October 6, 2018
After weeks of political wrangling, the US Senate is set for a final vote on the confirmation of President Donald Trump’s nominee to the Supreme Court, Brett Kavanaugh.
If senators do not change their voting intentions, Judge Kavanaugh will be appointed to the top US court.
The vote is expected at about 17:00 local time (21:00 GMT).
Mr Kavanaugh has been embroiled in a bitter battle to stave off sexual assault allegations.
What’s happening in the Senate?
It’s actually been in session throughout the night covering the issue, although the debate has taken place in a largely empty chamber.
Senators are expected to be there in force from 15:30 in the lead-up to the vote.
The Senate is split 51-49 in favour of the Republicans and the vote will be largely along party lines. Mr Kavanaugh would actually only need a 50-50 vote, as that would force a tie-breaker in his favour from Vice-President Mike Pence.
So what are the numbers?
It’s looking like a 51-49 vote in the judge’s favour at the moment, barring last-minute changes of mind. This was the tally in a procedural vote on Friday.
That’s because Republican senators who had been wavering on the issue have come down, with one exception, on Mr Kavanaugh’s side.
The one exception is Alaska Senator Lisa Murkowski. Although she said Mr Kavanaugh was a “good man”, she said he was “not the right person for the court at this time” and his “appearance of impropriety has become unavoidable”.
But her “no” vote will be balanced by a “yes” from the only Democrat set to back the nomination.
Senator Joe Manchin is facing a difficult re-election campaign in West Virginia, a traditionally Republican state that Mr Trump won by a landslide.
He told the Senate he “found Judge Kavanaugh to be a qualified jurist” but later faced shouts of “shame” from protesters.

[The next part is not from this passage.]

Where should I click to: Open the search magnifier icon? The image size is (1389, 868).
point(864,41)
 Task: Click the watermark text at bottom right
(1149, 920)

Two Republican waverers, Susan Collins and Jeff Flake, have finally decided to back the judge. Mr Flake has been a frequent critic of Mr Trump but said he would vote yes, barring any major changes in evidence.
Oddly, Ms Murkowski will also separately be counted for a “yes” vote. Under Senate rules she can mark herself as “present” for a senator who is unable to attend. Steve Daines, who would have backed Mr Kavanaugh, will be at his daughter’s wedding.